Мицос Александропулос
Сцены из жизни Максима Грека
Максим Грек — вслед за другим Греком из русской истории, живописцем Феофаном, — является, пожалуй, наиболее значительной фигурой среди греков, которые жили и работали в России и в той или иной степени оставили свой след в древней культуре этой великой страны. Вполне естественно, что об этом человеке существует довольно обширная научная литература, которая помогла и мне в моем стремлении оживить его образ, теперь уже в жанре романа. Предваряя в нескольких словах русское издание книги, мне хотелось бы выразить сожаление о том, что ряд очень хороших работ советских ученых увидел свет после того, как роман был написан, и не соучаствовал в его творческой предыстории. Среди них уже широко известная «Сибирская находка» Н. Н. Покровского и все то новое, что было опубликовано в связи с ней. Однако я испытываю некоторое удовлетворение от того, что образ Максима, каким он предстает на страницах романа, не опровергается этими новыми данными.
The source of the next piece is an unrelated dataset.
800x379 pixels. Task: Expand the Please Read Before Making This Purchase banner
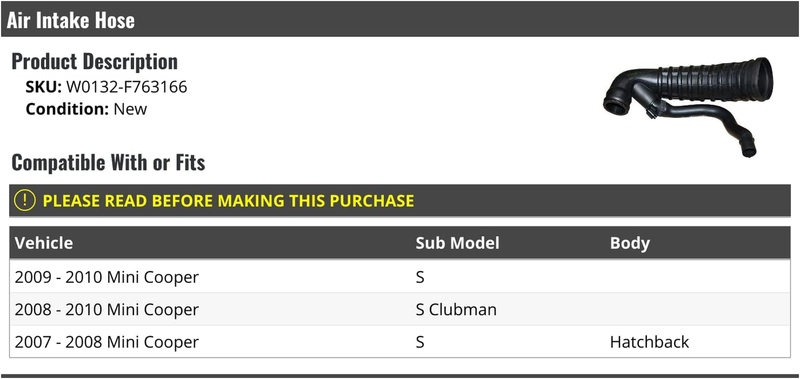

Впрочем, я и не пытался воспроизвести жизнь Максима Грека. Мой роман — не биография. История интересует меня в той степени, в какой помогает мне приблизиться к человеческому феномену, создать художественный образ. Историк может быть удовлетворен, если ему удастся решить ту или иную проблему, одну из многих, связанных обычно с крупными историческими фигурами, получившую в данный момент особую научную актуальность или же представляющую более общий интерес. Для литератора этого недостаточно. Он призван воссоздать историческую личность вместе с ее эпохой, передать всю амплитуду противоречивых факторов, формировавших характер героя, живую цепь конкретных событий, в развитии которых и раскрывается человек. Был или нет Максим сторонником протурецкой политики в России того времени, можем ли мы теперь считать его носителем гуманистического духа Возрождения или представителем какого-либо другого гуманистического направления, что было первостепенным в его конфликте с русской церковью — разногласия по поводу исправления священных книг или же по поводу монастырского землевладения и как повлияло на судьбу Максима его возражение против второго, запрещенного церковью брака великого князя Василия, — для историка это проблемы, которые он должен решить в отдельности или в совокупности. Для романиста же это — сцены и главы. Не столько вопросы, требующие ответа, сколько лица и эпизоды, в живом движении которых вырисовывается человеческая, духовная, нравственная позиция личности во всевозможных жизненных коллизиях.
Что касается Максима и его эпохи, то меня, как автора романа, особенно волновала и захватывала атмосфера творческого горения, которую переживала тогда Россия. Как и всюду, здесь свершалась смена миров: старый мир покидал историческую арену, на смену ему выдвигался новый. И хотя Россия не переживала эту стадию в классических формах, которые давало тогда итальянское Возрождение, накал страстей и интенсивность исторической жизни были здесь чрезвычайно острыми. Все действующие лица русской истории — и те, кто действует, и те, кто прибегает к самозащите, — являются носителями этой страсти, которая и окрашивает их конфликты, порою с трагическим исходом. Возможно, что именно в тех странах, где история не выливается в «чистые формы», страсти разгораются с особым жаром, открывая намного более интересные грани в человеческой психологии, а порой и в самом характере исторической динамики и даже в «капризах» истории. Я убежден, что русская история представляет в этом смысле неповторимый интерес. И когда мы пытаемся толковать такие уникальные ее явления, как современник описываемых событий Иван Грозный или — позднее — Петр Первый, в масштабах этих фигур мы должны видеть не только аналогии с необъятными просторами России, но и — в первую очередь — необычную историческую насыщенность, интенсивность эпохи.
В этих чрезвычайных условиях человеческая личность не может воплотить и выразить черты своего времени, если ее судьба, какой бы драматической она ни была, не переплелась с его главными тенденциями, если эта личность — просто «жертва» истории.